The subfab was a 3-foot vertical envelope below the cleanroom. Every utility run (UPW, caustic chemicals, nitrogen) had to route through this space. The hardest part wasn't the design itself but constant awareness of access: making sure there was clearance for tooling, for the installers and mechanical crews who'd actually build and maintain these systems. In semiconductor, leak prevention, detection, and containment aren't optional. A chemical leak in a confined subfloor is catastrophic. Every design decision started with "can someone get in here to fix this?"

Standardization meant any crew could install any rack without custom instructions, which cut down on errors and installation time across the fab. When you're running dozens of identical utility drops, consistency isn't just convenient, it's how you prevent the kind of mistakes that shut down a cleanroom.

A mix of ground-up and optimization work. For the greenfield project, I developed costing specs, translating process intent into mechanical scope with real numbers before anything was built. The kind of early-stage work where getting the specs wrong means the budget is fiction.

Conducted a plant-wide heat exchanger efficiency study, comparing design vs. actual performance to flag energy recovery opportunities. The wins are in the details: fouled exchangers running at 60% efficiency, oversized pumps burning electricity, bypass valves stuck open for years. A 5% efficiency gain on a single exchanger can save six figures annually.

Tight timeline, tight coordination with manufacturing and purchasing. The kind of project where one missed tolerance or late vendor delivery cascades through the whole schedule. Managed every phase from initial design through final shipment.

The company had just invested in a brand new large-format CNC machine. The challenge was machining very large steel weldments, extremely heavy parts that needed accuracy across the full machine envelope. I designed a custom fixture that allowed shifting weldments across the full table without lifting and resetting. Without it, every repositioning meant craning out the weldment, re-aligning, re-zeroing. Hours of downtime per piece.

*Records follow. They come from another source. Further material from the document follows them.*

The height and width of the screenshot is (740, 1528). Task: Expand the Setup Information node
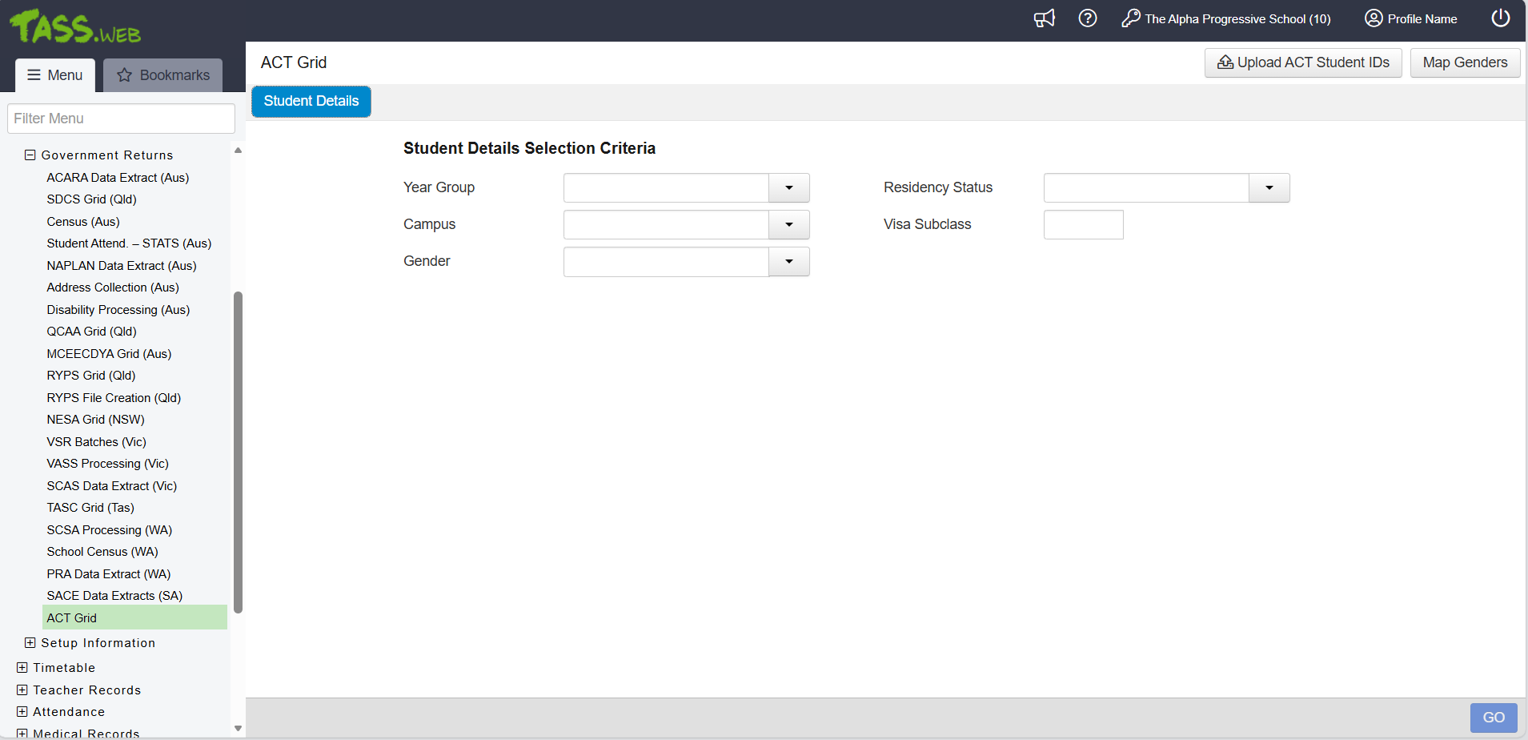pyautogui.click(x=30, y=643)
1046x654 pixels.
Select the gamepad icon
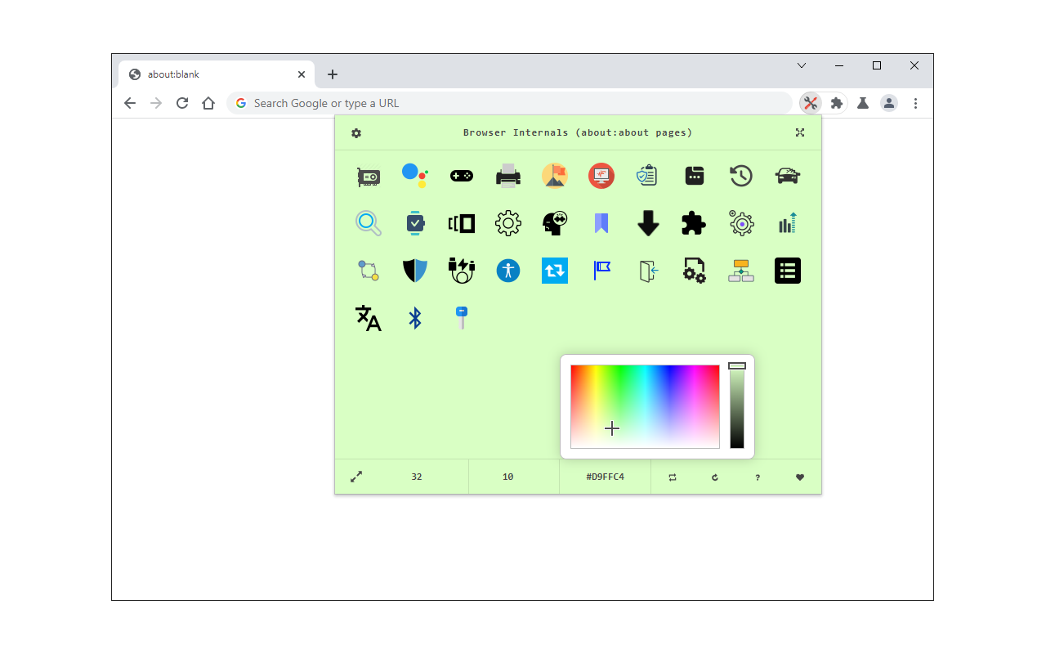click(x=461, y=175)
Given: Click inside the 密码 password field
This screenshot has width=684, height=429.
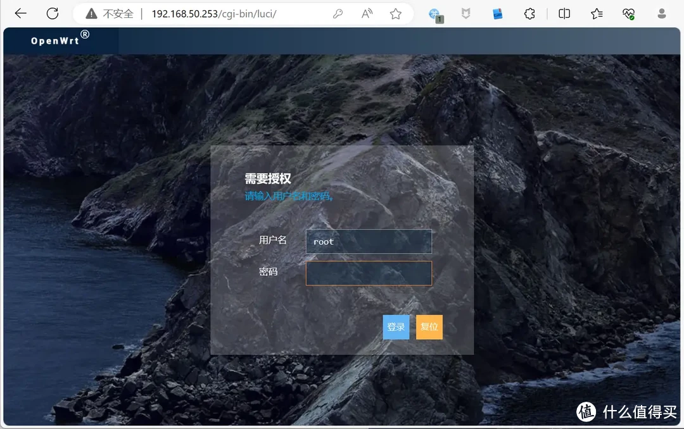Looking at the screenshot, I should [369, 273].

The core challenge was vibration. Running dynamic calculations for K values and damper selection to ensure high-speed production equipment stayed stable under load. The machines operate at production speeds where resonance is a real risk. Get the damping wrong and a $2M machine becomes a very expensive blender. Proper damper selection is the difference between a machine that runs for years and one that vibrates itself to pieces in months.

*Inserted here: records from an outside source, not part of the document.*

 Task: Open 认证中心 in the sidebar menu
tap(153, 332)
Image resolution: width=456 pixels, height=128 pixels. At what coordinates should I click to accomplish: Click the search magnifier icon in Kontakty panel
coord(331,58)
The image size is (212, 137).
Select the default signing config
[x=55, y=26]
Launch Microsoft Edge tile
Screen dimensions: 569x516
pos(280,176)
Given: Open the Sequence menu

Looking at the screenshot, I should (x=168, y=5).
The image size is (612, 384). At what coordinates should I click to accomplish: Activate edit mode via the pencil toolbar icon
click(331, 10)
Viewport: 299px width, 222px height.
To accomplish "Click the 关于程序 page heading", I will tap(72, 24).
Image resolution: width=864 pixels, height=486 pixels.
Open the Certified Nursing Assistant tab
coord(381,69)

Managed paving projects across Oregon, working directly with foremen and ODOT. The biggest was overnight paving along the I-5 corridor north of Salem. Shutting down lanes at 10 PM, everything paved, striped, and open by morning rush. I managed costing reports, coordinated vendors, met with stakeholders, and when things got tight, drove equipment to site myself. Also handled A/P, A/R, and project takeoffs. The kind of work where you learn fast that a plan is only as good as the people executing it.